● **INSTRUCTIONS TO FOLLOW**: The listing that follows must be retyped in full, exactly.

━━━━━ RECORDS FOR THE EXERCISE ━━━━━

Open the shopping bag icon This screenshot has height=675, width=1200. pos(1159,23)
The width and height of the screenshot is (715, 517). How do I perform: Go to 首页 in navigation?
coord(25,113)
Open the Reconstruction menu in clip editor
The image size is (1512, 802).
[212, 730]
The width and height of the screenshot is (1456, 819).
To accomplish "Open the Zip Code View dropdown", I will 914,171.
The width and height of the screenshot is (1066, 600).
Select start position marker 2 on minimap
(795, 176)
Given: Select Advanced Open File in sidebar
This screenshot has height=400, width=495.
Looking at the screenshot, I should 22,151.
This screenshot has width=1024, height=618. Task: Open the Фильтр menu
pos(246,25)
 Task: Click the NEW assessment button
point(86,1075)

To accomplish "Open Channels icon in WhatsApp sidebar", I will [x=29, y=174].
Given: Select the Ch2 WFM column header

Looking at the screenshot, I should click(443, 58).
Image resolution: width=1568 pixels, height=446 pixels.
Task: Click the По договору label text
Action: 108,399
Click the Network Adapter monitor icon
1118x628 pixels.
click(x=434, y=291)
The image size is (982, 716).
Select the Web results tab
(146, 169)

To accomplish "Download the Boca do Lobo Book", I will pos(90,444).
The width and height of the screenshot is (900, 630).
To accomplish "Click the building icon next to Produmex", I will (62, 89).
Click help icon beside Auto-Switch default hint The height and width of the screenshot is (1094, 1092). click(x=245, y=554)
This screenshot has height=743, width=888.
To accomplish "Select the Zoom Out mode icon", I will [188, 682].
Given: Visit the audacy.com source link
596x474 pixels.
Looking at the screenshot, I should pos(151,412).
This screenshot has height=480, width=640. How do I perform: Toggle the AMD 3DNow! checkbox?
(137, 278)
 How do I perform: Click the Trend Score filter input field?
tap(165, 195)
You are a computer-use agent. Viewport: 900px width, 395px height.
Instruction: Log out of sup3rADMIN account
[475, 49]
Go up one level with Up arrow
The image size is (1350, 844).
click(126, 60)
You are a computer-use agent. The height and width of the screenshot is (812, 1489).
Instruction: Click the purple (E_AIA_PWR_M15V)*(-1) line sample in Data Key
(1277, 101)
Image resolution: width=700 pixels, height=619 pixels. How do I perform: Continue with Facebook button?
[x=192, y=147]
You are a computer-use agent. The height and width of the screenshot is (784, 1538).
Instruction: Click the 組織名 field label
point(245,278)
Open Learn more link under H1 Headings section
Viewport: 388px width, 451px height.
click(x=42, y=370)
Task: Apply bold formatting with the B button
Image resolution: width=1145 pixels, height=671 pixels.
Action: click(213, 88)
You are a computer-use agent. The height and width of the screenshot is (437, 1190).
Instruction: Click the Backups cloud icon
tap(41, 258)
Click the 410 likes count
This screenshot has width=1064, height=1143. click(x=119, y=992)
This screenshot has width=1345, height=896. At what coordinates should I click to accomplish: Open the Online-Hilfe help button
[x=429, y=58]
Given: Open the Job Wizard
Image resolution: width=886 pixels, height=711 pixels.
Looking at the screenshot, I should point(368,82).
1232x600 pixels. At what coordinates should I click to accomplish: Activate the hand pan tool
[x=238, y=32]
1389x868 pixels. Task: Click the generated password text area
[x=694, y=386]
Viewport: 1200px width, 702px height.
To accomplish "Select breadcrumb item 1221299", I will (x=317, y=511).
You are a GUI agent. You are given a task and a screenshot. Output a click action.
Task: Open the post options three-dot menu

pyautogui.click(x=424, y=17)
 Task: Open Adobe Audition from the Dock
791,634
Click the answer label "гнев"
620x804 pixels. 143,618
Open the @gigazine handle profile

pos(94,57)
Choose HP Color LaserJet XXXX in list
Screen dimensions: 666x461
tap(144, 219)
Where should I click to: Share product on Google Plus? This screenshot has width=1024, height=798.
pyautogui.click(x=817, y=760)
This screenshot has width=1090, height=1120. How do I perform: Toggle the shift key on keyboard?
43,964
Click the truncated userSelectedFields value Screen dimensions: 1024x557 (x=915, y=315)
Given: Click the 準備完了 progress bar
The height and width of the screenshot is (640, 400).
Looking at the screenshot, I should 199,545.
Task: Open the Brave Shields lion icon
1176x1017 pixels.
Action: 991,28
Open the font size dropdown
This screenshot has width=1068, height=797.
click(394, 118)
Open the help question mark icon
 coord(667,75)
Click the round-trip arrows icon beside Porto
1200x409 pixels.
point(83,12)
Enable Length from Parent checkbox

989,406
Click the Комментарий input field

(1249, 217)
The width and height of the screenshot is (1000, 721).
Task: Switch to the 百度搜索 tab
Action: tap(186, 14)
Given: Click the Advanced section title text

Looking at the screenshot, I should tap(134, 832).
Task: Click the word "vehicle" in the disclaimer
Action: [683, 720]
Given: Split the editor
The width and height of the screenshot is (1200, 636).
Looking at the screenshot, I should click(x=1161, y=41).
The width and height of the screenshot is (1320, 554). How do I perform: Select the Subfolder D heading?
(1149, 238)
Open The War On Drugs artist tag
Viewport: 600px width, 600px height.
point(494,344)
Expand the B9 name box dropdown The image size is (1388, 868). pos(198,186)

━━━━━

● **EXERCISE RESULT**:
Open the shopping bag icon This screenshot has height=675, width=1200. pos(1159,23)
The width and height of the screenshot is (715, 517). How do I perform: Go to 首页 in navigation?
coord(25,113)
Open the Reconstruction menu in clip editor
The image size is (1512, 802).
[212, 730]
The width and height of the screenshot is (1456, 819).
To accomplish "Open the Zip Code View dropdown", I will 914,171.
The width and height of the screenshot is (1066, 600).
Select start position marker 2 on minimap
(795, 176)
Given: Select Advanced Open File in sidebar
This screenshot has height=400, width=495.
Looking at the screenshot, I should 22,151.
This screenshot has width=1024, height=618. Task: Open the Фильтр menu
pos(246,25)
 Task: Click the NEW assessment button
point(86,1075)

To accomplish "Open Channels icon in WhatsApp sidebar", I will [x=29, y=174].
Given: Select the Ch2 WFM column header

Looking at the screenshot, I should click(443, 58).
Image resolution: width=1568 pixels, height=446 pixels.
Task: Click the По договору label text
Action: 108,399
Click the Network Adapter monitor icon
1118x628 pixels.
click(x=434, y=291)
The image size is (982, 716).
Select the Web results tab
(146, 169)

To accomplish "Download the Boca do Lobo Book", I will pos(90,444).
The width and height of the screenshot is (900, 630).
To accomplish "Click the building icon next to Produmex", I will (62, 89).
Click help icon beside Auto-Switch default hint The height and width of the screenshot is (1094, 1092). click(x=245, y=554)
This screenshot has height=743, width=888.
To accomplish "Select the Zoom Out mode icon", I will [188, 682].
Given: Visit the audacy.com source link
596x474 pixels.
Looking at the screenshot, I should pos(151,412).
This screenshot has height=480, width=640. How do I perform: Toggle the AMD 3DNow! checkbox?
(137, 278)
 How do I perform: Click the Trend Score filter input field?
tap(165, 195)
You are a computer-use agent. Viewport: 900px width, 395px height.
Instruction: Log out of sup3rADMIN account
[475, 49]
Go up one level with Up arrow
The image size is (1350, 844).
click(126, 60)
You are a computer-use agent. The height and width of the screenshot is (812, 1489).
Instruction: Click the purple (E_AIA_PWR_M15V)*(-1) line sample in Data Key
(1277, 101)
Image resolution: width=700 pixels, height=619 pixels. How do I perform: Continue with Facebook button?
[x=192, y=147]
You are a computer-use agent. The height and width of the screenshot is (784, 1538).
Instruction: Click the 組織名 field label
point(245,278)
Open Learn more link under H1 Headings section
Viewport: 388px width, 451px height.
click(x=42, y=370)
Task: Apply bold formatting with the B button
Image resolution: width=1145 pixels, height=671 pixels.
Action: click(213, 88)
You are a computer-use agent. The height and width of the screenshot is (437, 1190).
Instruction: Click the Backups cloud icon
tap(41, 258)
Click the 410 likes count
This screenshot has width=1064, height=1143. click(x=119, y=992)
This screenshot has width=1345, height=896. At what coordinates should I click to accomplish: Open the Online-Hilfe help button
[x=429, y=58]
Given: Open the Job Wizard
Image resolution: width=886 pixels, height=711 pixels.
Looking at the screenshot, I should point(368,82).
1232x600 pixels. At what coordinates should I click to accomplish: Activate the hand pan tool
[x=238, y=32]
1389x868 pixels. Task: Click the generated password text area
[x=694, y=386]
Viewport: 1200px width, 702px height.
To accomplish "Select breadcrumb item 1221299", I will (x=317, y=511).
You are a GUI agent. You are given a task and a screenshot. Output a click action.
Task: Open the post options three-dot menu

pyautogui.click(x=424, y=17)
 Task: Open Adobe Audition from the Dock
791,634
Click the answer label "гнев"
620x804 pixels. 143,618
Open the @gigazine handle profile

pos(94,57)
Choose HP Color LaserJet XXXX in list
Screen dimensions: 666x461
tap(144, 219)
Where should I click to: Share product on Google Plus? This screenshot has width=1024, height=798.
pyautogui.click(x=817, y=760)
This screenshot has width=1090, height=1120. How do I perform: Toggle the shift key on keyboard?
43,964
Click the truncated userSelectedFields value Screen dimensions: 1024x557 (x=915, y=315)
Given: Click the 準備完了 progress bar
The height and width of the screenshot is (640, 400).
Looking at the screenshot, I should 199,545.
Task: Open the Brave Shields lion icon
1176x1017 pixels.
Action: 991,28
Open the font size dropdown
This screenshot has width=1068, height=797.
click(394, 118)
Open the help question mark icon
 coord(667,75)
Click the round-trip arrows icon beside Porto
1200x409 pixels.
point(83,12)
Enable Length from Parent checkbox

989,406
Click the Комментарий input field

(1249, 217)
The width and height of the screenshot is (1000, 721).
Task: Switch to the 百度搜索 tab
Action: tap(186, 14)
Given: Click the Advanced section title text

Looking at the screenshot, I should tap(134, 832).
Task: Click the word "vehicle" in the disclaimer
Action: [683, 720]
Given: Split the editor
The width and height of the screenshot is (1200, 636).
Looking at the screenshot, I should click(x=1161, y=41).
The width and height of the screenshot is (1320, 554). How do I perform: Select the Subfolder D heading?
(1149, 238)
Open The War On Drugs artist tag
Viewport: 600px width, 600px height.
point(494,344)
Expand the B9 name box dropdown The image size is (1388, 868). pos(198,186)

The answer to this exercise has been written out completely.